By Ross Harvey, Conservation Action Trust, 14 February 2020
“Why not allow any willing bidder (such as the EMS Foundation) to pay for these licences if that raises revenue to conserve magnificent bull elephants instead of eliminating them?“
The Botswana government has again demonstrated to the world that it either does not understand or does not care that elephants play a critical role in maintaining healthy ecological systems, nor does it understand that killing off prime elephant bulls undermines the very basis of its successful ecotourism economy.
Elephant killing auction
Evoking international condemnation, the Botswana government held a major hunting auction on 7 February. Six of the seven packages (of ten elephants each) were sold to the same white-owned hunting companies that benefited from Botswana’s hunting industry before the 2013 hunting moratorium. One package failed to reach the reserve price.
These 70 licences form the ‘special elephant quota’ element of the 2020 hunting quota of 272 elephants. Adverts for the auctions were only released to the public on 3 February. Interested bidders then only had until 7 February to register – at best an indication of the rushed way in which the reintroduction of hunting to Botswana has been managed; at worst, an indication of pre-decided outcomes.
The EMS Foundation, a South-African based conservation advocacy and research organisation, attempted to bid for the licences. It wrote a letter to Dr Cyril Taolo, the director of Wildlife and National Parks, requesting a revision of the qualifying criteria:
to enable us to bid on the hunting packages on the 7th of February 2020 with the express intention that the elephants included in these packages are not hunted should our bids be successful.
The letter further notes that:
we wish to purchase available licences with no intention to hunt elephants, but for the money to be appropriately distributed in a way that benefits conservation.
Local communities would therefore not be deprived of the revenue that would otherwise accrue through auctioning off elephant hunts. Of course, the hunting outfitters would lose out, but communities would have cash in hand, provided appropriate governance mechanisms were established through which to equitably distribute the revenue.
The letter objects to the fact that the bid criteria “explicitly excludes tourism operators or foundations/companies such as ours that do not want to hunt elephants but do desire to fund non-consumptive conservation in Botswana”. Clearly, those who are willing to invest directly in conservation activities, and even subsidise revenue shortfalls in areas where non-consumptive tourism is apparently unviable, have been overtly excluded from the bidding process.

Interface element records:
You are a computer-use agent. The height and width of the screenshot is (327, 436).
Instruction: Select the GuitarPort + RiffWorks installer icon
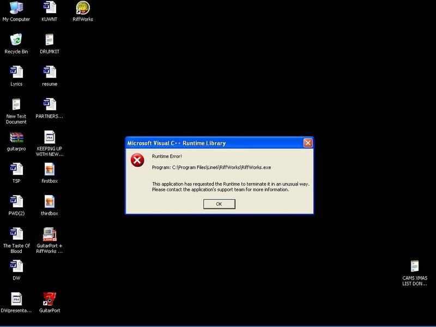click(x=50, y=234)
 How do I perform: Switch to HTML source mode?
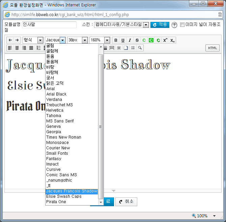[212, 48]
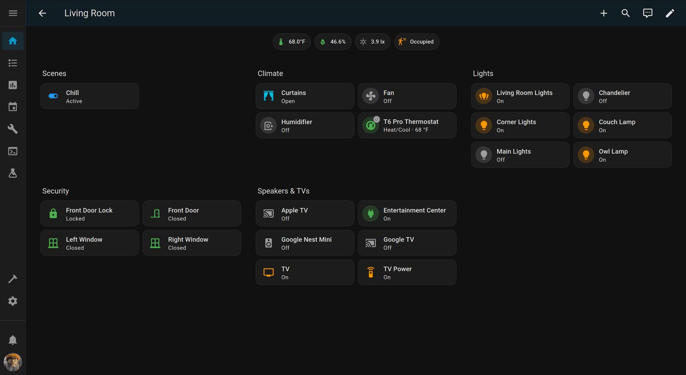Click the plus icon in top bar

604,13
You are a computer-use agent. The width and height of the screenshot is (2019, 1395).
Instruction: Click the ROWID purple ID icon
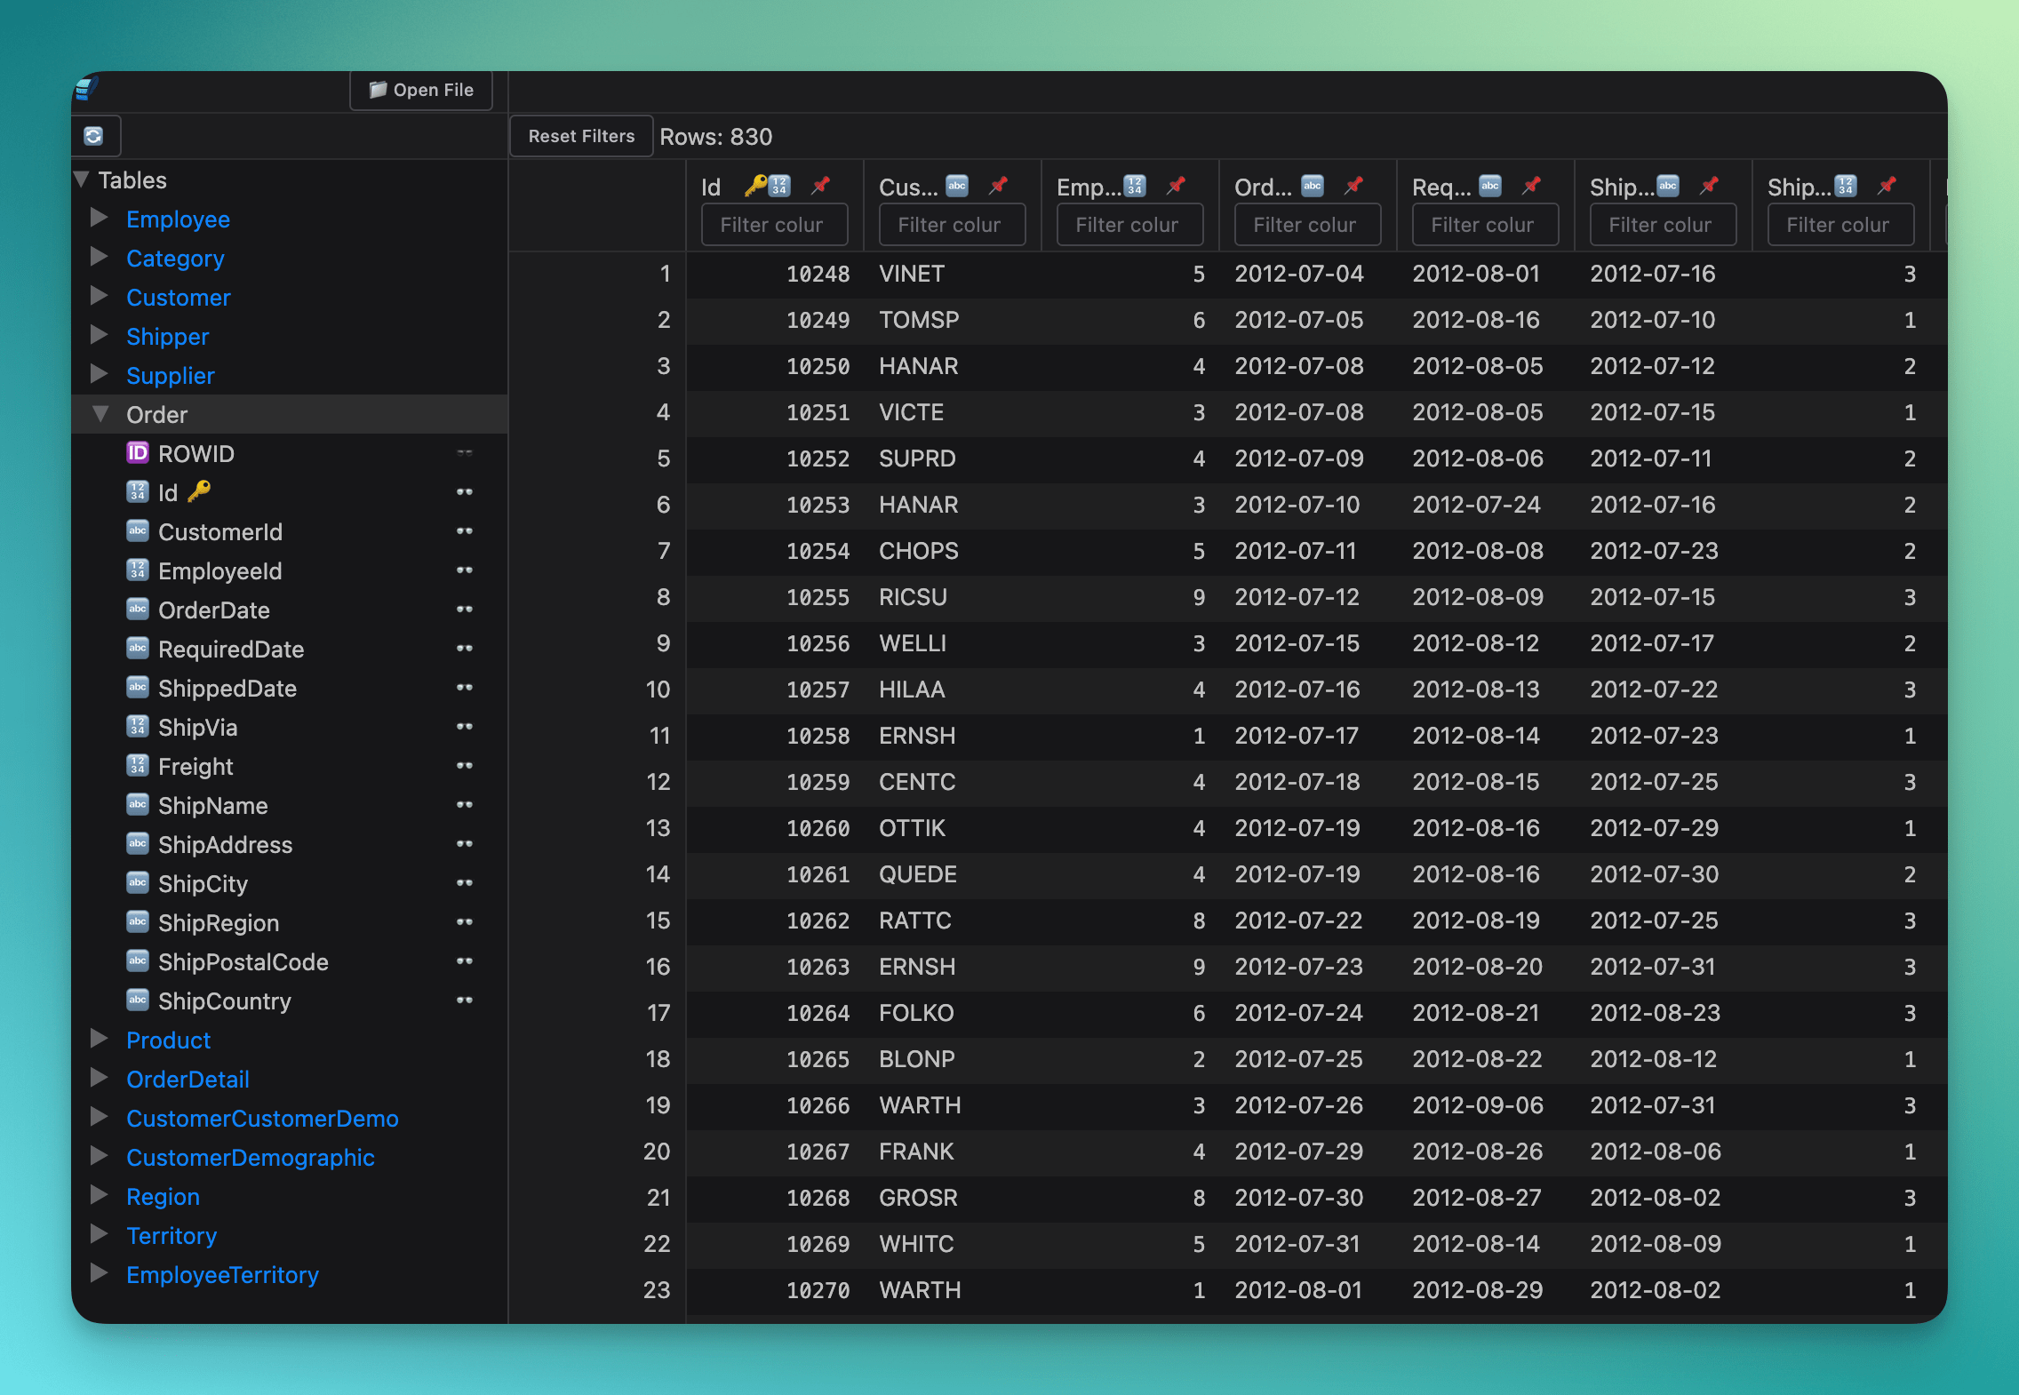[137, 453]
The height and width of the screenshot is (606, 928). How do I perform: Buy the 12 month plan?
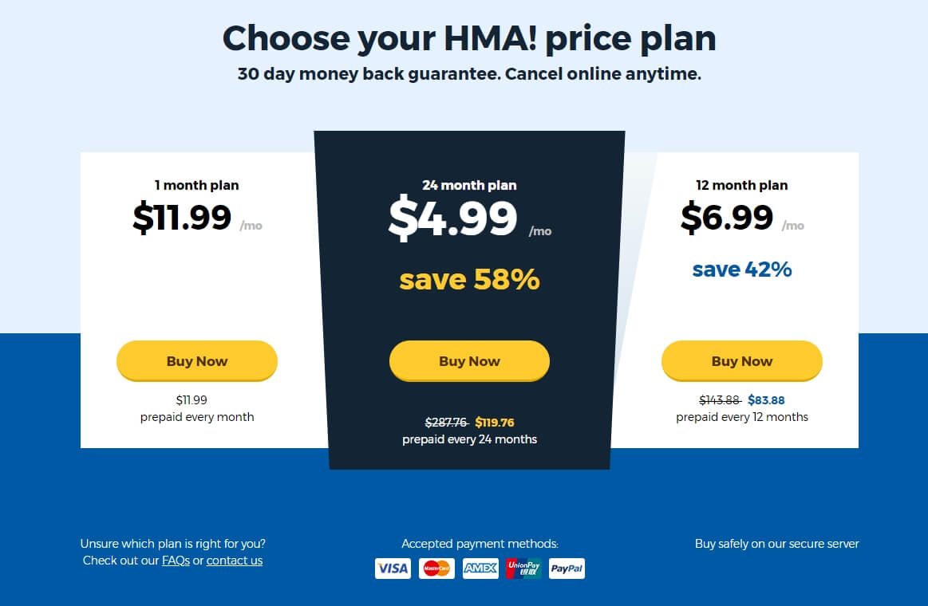tap(741, 360)
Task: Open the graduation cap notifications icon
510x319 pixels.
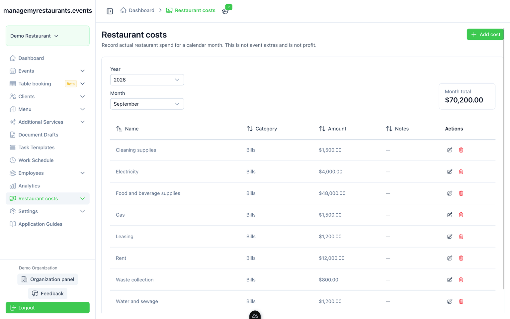Action: pyautogui.click(x=225, y=11)
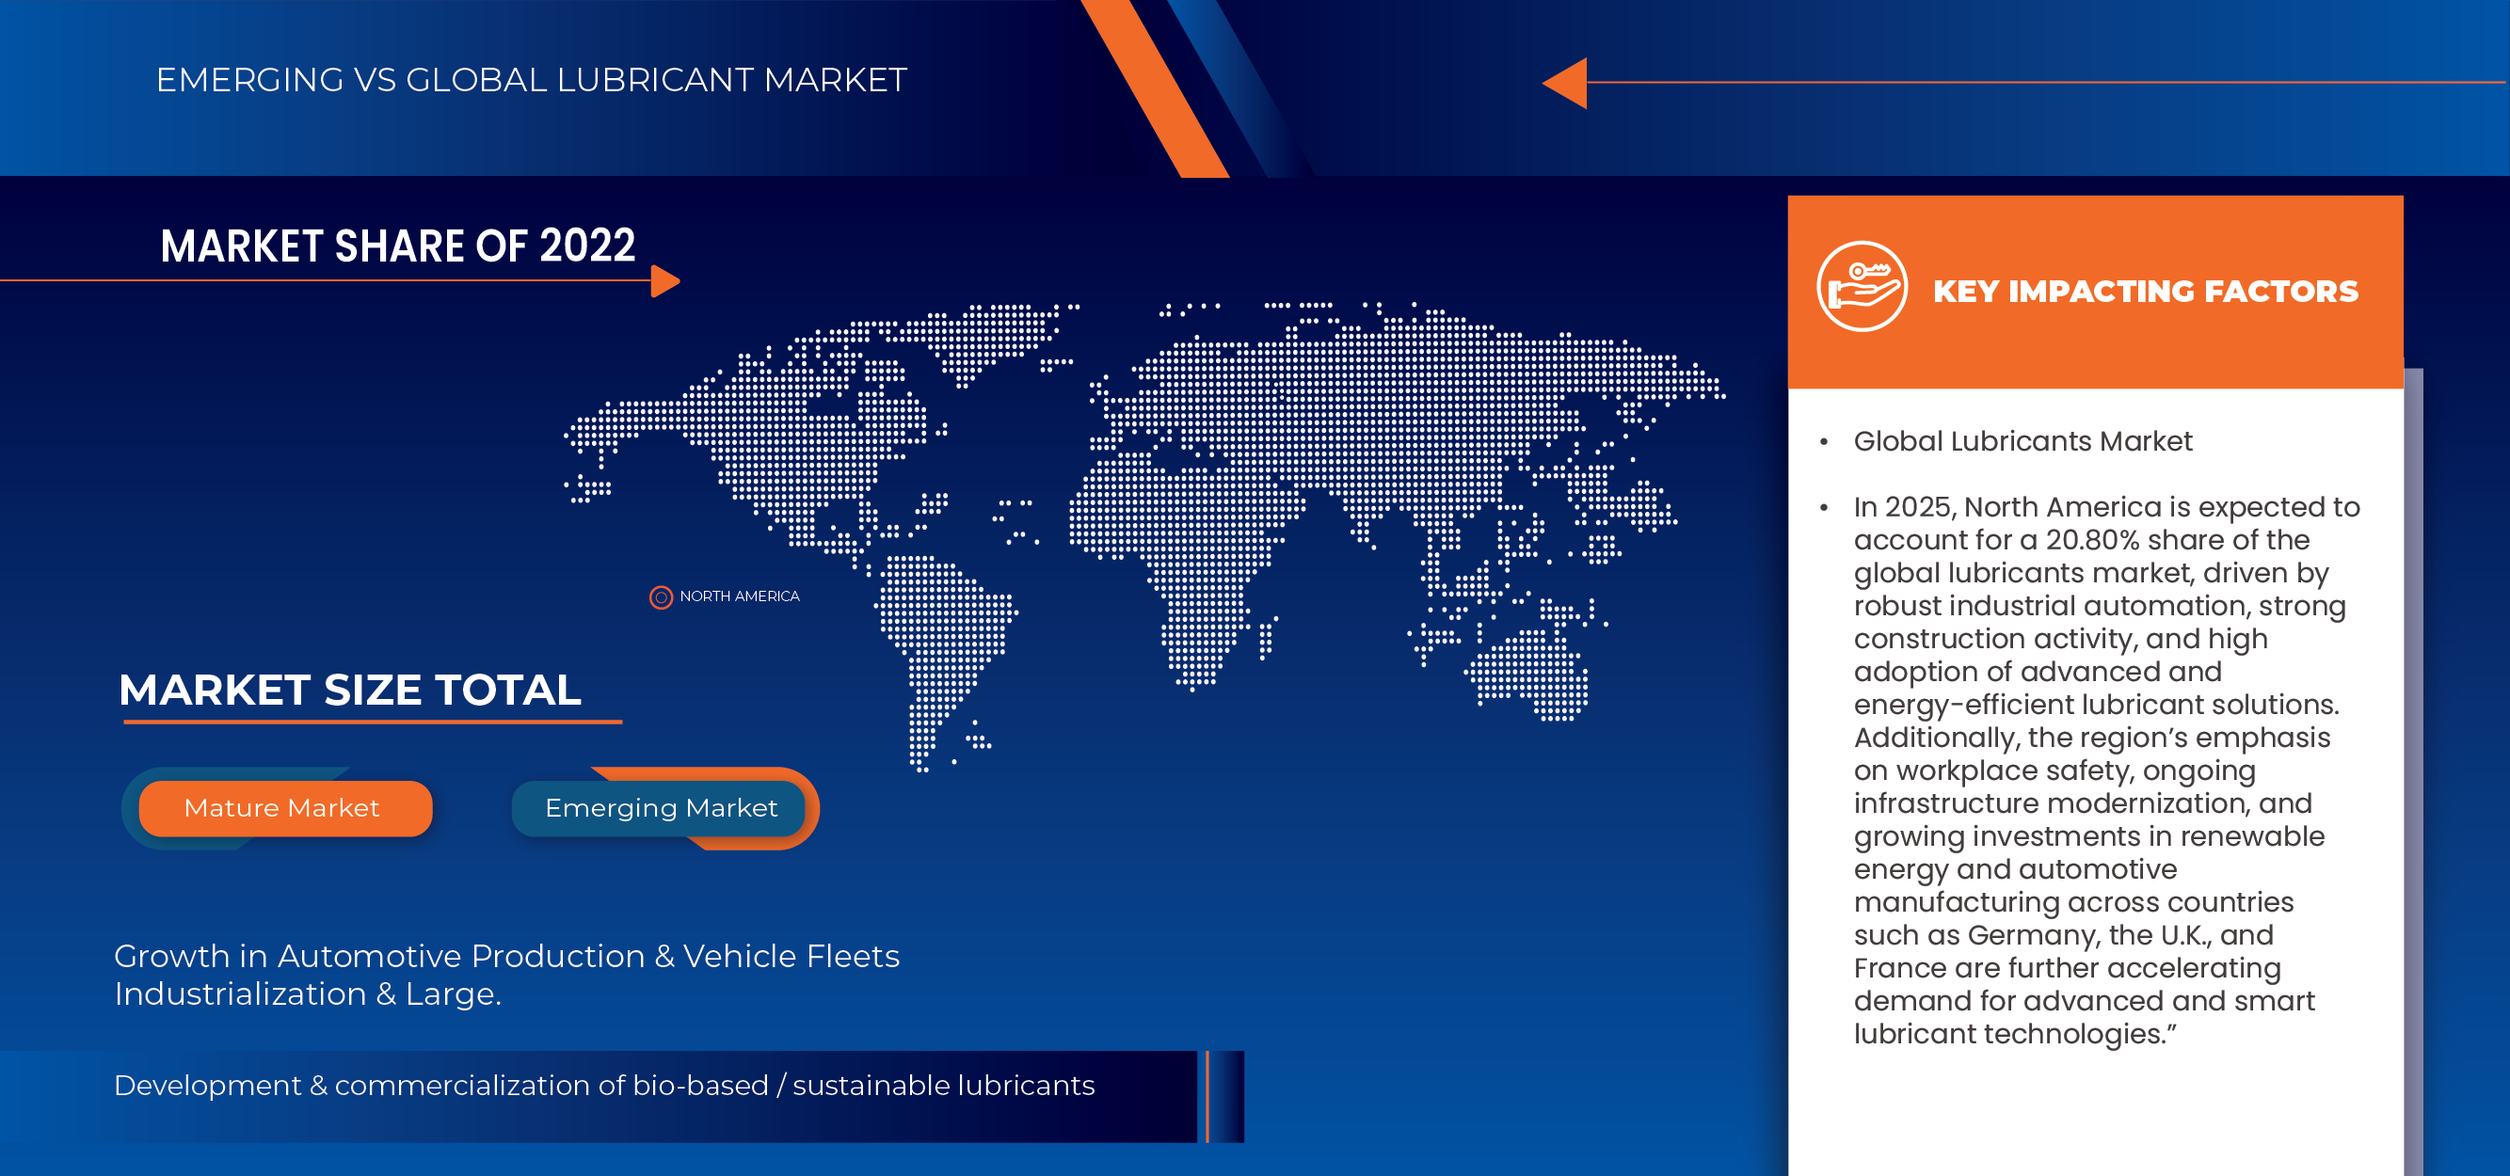Viewport: 2510px width, 1176px height.
Task: Click the circular target icon beside NORTH AMERICA
Action: click(x=663, y=597)
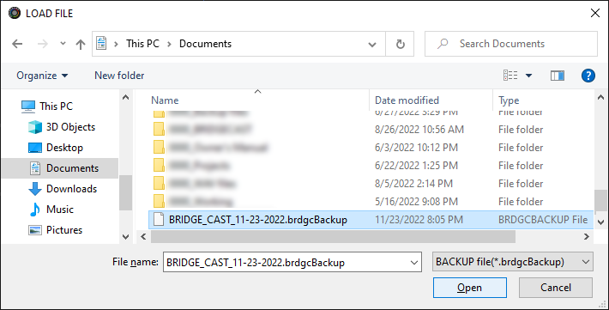Sort files by Date modified column

click(x=407, y=100)
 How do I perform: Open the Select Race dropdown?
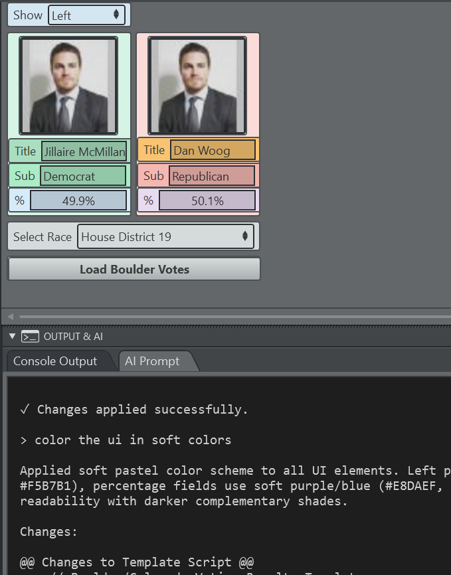(x=165, y=236)
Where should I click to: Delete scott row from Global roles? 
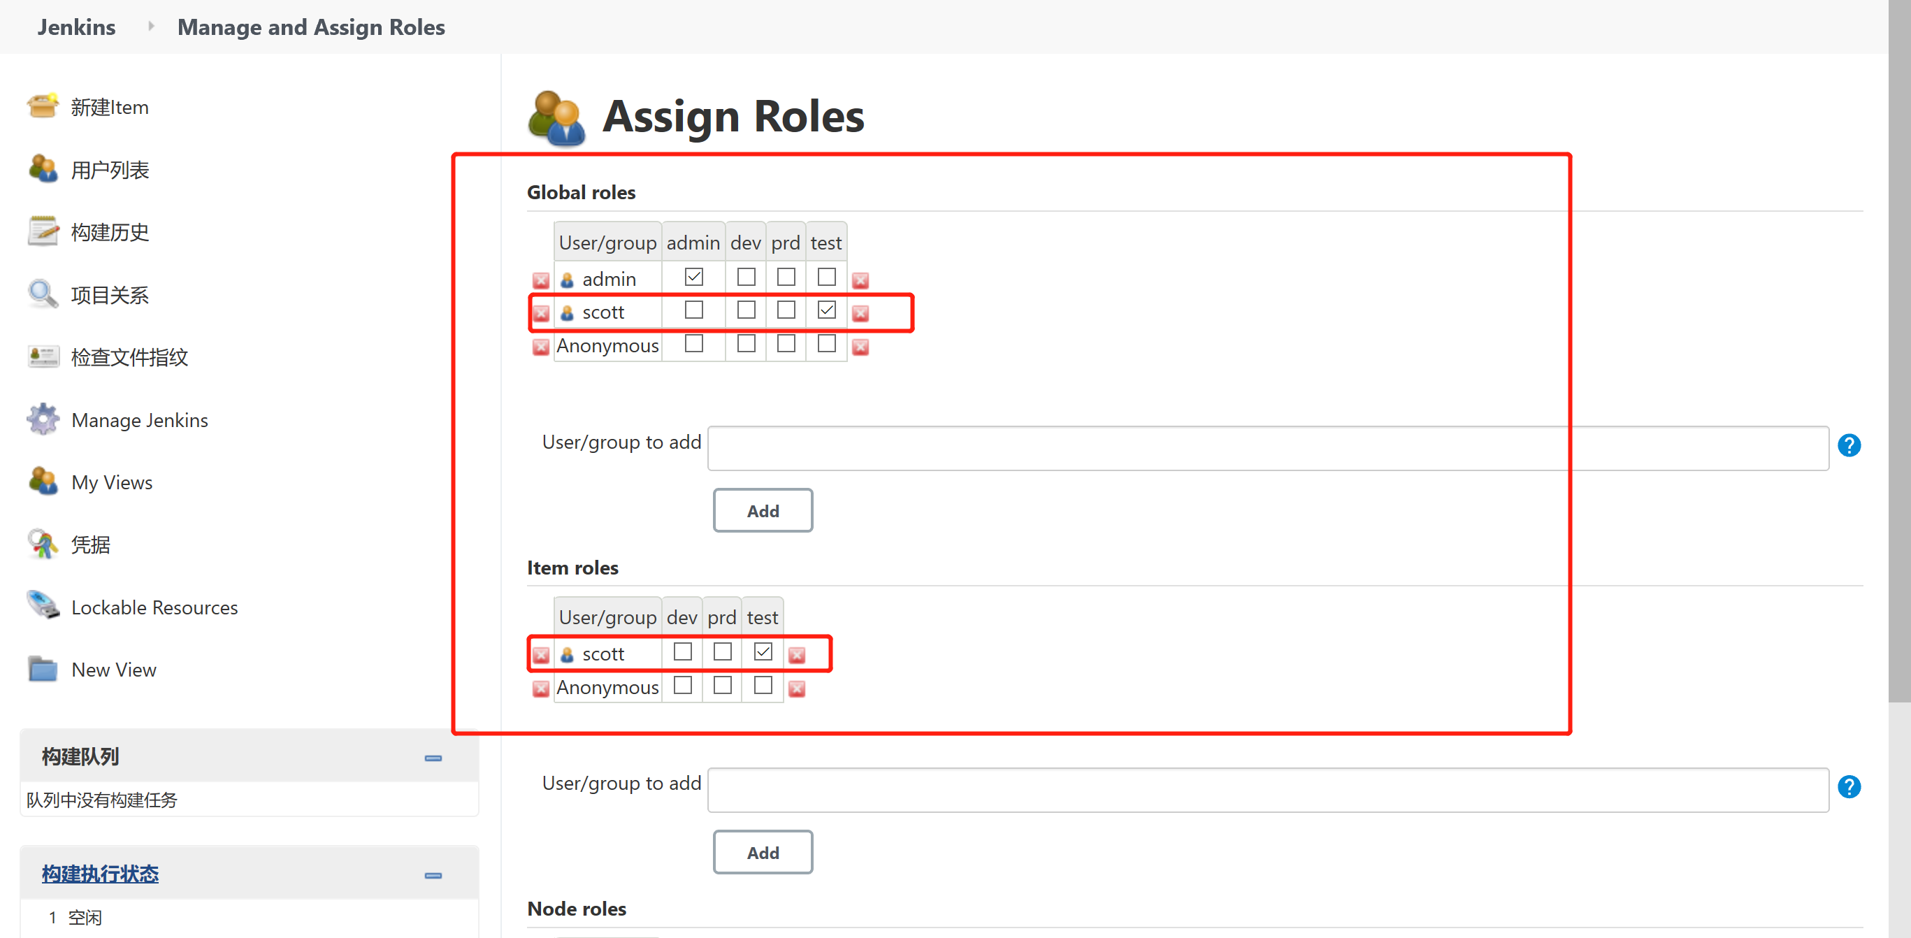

_DIRECTIVES_
1) List every distinct calendar date, given as a day and a month, that appears in the article on Botswana's elephant hunting auction, counting each date only once.
2) Write a continuation of the article on Botswana's elephant hunting auction, picking up after its final sentence.

_REPLIES_
1)
14 February 2020
7 February 2020
3 February

2)
An arbitrary quota
The licences on auction were 10 each for CT4, CT7, CT29, NG8, NG9, NG11, and NG35. Ngamiland concessions 8, 9, and 11 are held by local communities. Local communities in NG3 objected to hunting in their concession (where a hunting disaster occurred in 2019 involving the shooting of a collared research bull). Consequently, there is no 2020 quota for NG3, but the quotas for some of the neighbouring concessions appear too high.
There has also been no consideration given to maintaining hunting-free corridors in critical areas such as NG41, which will be auctioned later. This suggests that the quota is not based on science: the way in which it has been divided up is arbitrary. If there is science to support the quota and the way in which it has been allocated, this should be made publicly available.
The results of the auction are telling. Six 10-elephant packages sold for between $330,000 and $435,000 each. The package for CT29 did not sell because it did not fetch the minimum clearing price. The government amassed a total of $2,355,000 for six packages. There is no indication of how this money will be spent. One can only question the governance process. Successful bidders will now look to sell elephant hunts for upwards of $60,000 per elephant, normally paid into foreign bank accounts. At an average cost of $39,250, the margins are impressive. But where is the governance guarantee that local community members are actually going to benefit from these licences distributed to wealthy hunting operators? Community-based natural resource management schemes were a governance mess long before the hunting moratorium was imposed.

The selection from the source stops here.